Administration and Dosing
Tremfya offers flexible UC administration. Patients can choose IV induction (200 mg at weeks 0, 4, and 8) or fully subcutaneous induction (400 mg at weeks 0, 4, and 8), per the QUASAR and ASTRO programs. Maintenance is 100 mg SC every 8 weeks or 200 mg SC every 4 weeks. Entyvio starts with three 300 mg IV infusions at weeks 0, 2, and 6, followed by maintenance every 8 weeks. After IV induction, Entyvio patients who respond by week 6 can switch to a 108 mg subcutaneous pen every 2 weeks, according to Takeda's dosing information. For UC patients comparing long-term dosing frequency, Tremfya's every-8-week SC maintenance is less frequent than Entyvio's every-2-week SC maintenance after conversion. Entyvio's IV maintenance (for those who stay on IV) is also every 8 weeks.

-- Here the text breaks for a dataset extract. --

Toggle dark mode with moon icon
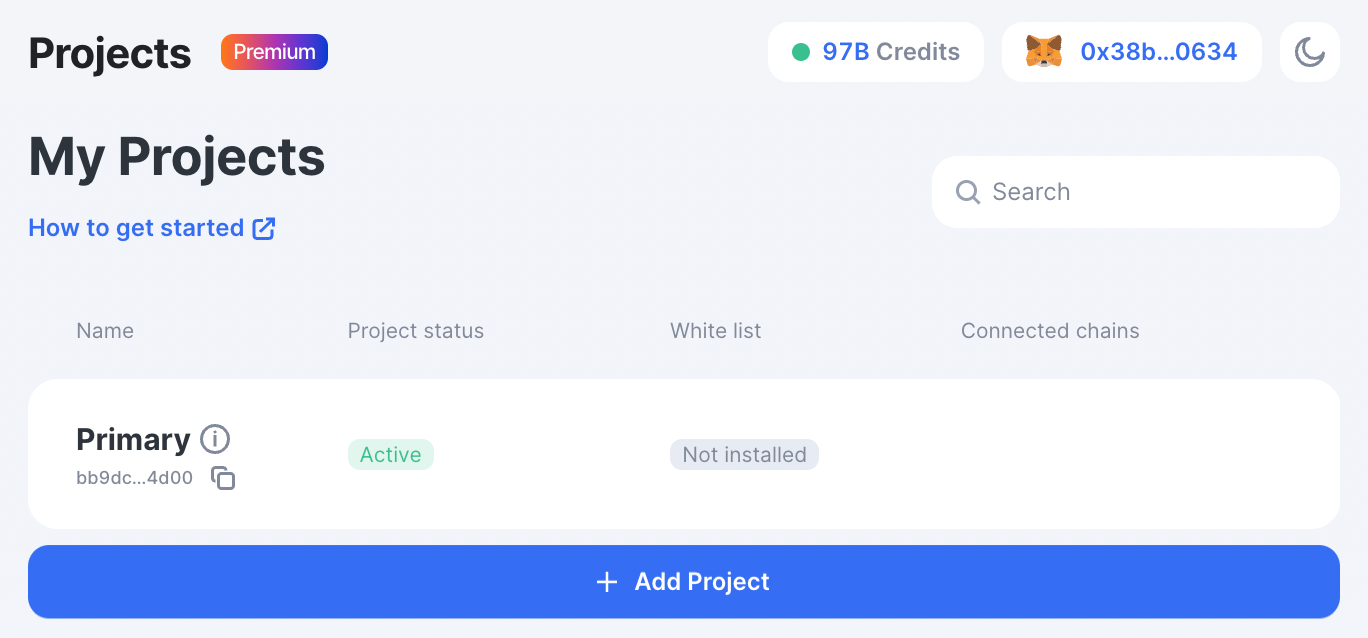Viewport: 1368px width, 638px height. coord(1310,52)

Anti-TNF Experienced Patients
For UC patients who have already failed an anti-TNF, both drugs have demonstrated efficacy. QUASAR included biologic-experienced UC patients and showed meaningful response rates on Tremfya. Entyvio also has anti-TNF experienced data, with real-world cohorts showing comparable response rates in this population to other non-TNF options. For patients who have cycled through one anti-TNF and are choosing between Tremfya and Entyvio, trial data supports both drugs as reasonable second-line options. Your GI will weigh prior biologic exposure pattern, current disease severity, and comorbidities when making the recommendation.
Cost and Access
Both Tremfya and Entyvio are priced as branded biologics without biosimilar competition. Insurance coverage varies by plan, and prior authorization is typically required for both drugs in UC. Manufacturer copay assistance programs exist for commercially insured patients on both Tremfya and Entyvio, and patient assistance foundations may help underinsured patients. For UC patients weighing cost, the dosing frequency and administration route can affect indirect costs like infusion center visits, travel time, and missed work. Tremfya's SC maintenance may reduce some of these costs for patients who transition off IV maintenance.
Choosing With Your GI
For a UC patient deciding between Tremfya and Entyvio, both drugs offer meaningful advantages over anti-TNFs. Tremfya tends to win on speed of onset, clinical remission rates at week 12, less frequent SC maintenance, and a fully SC induction option via ASTRO. Entyvio tends to win on the narrowest systemic safety footprint and a head-to-head trial (VARSITY) establishing its superiority over Humira in UC. Your GI will weigh disease severity, prior biologic exposure, comorbidities, and insurance coverage. Before starting either drug, ask how response will be measured after induction (week 12 for Tremfya, week 14 for Entyvio), what to do if symptoms persist, and whether therapeutic drug monitoring will be part of your plan. A log of stool frequency, urgency, blood, and any new symptoms between visits gives your care team the data to recognize early loss of response before a full flare returns.
This article is for educational purposes and is not medical advice. It is researched against current AGA clinical guidelines and peer-reviewed sources. Always discuss treatment decisions with your care team.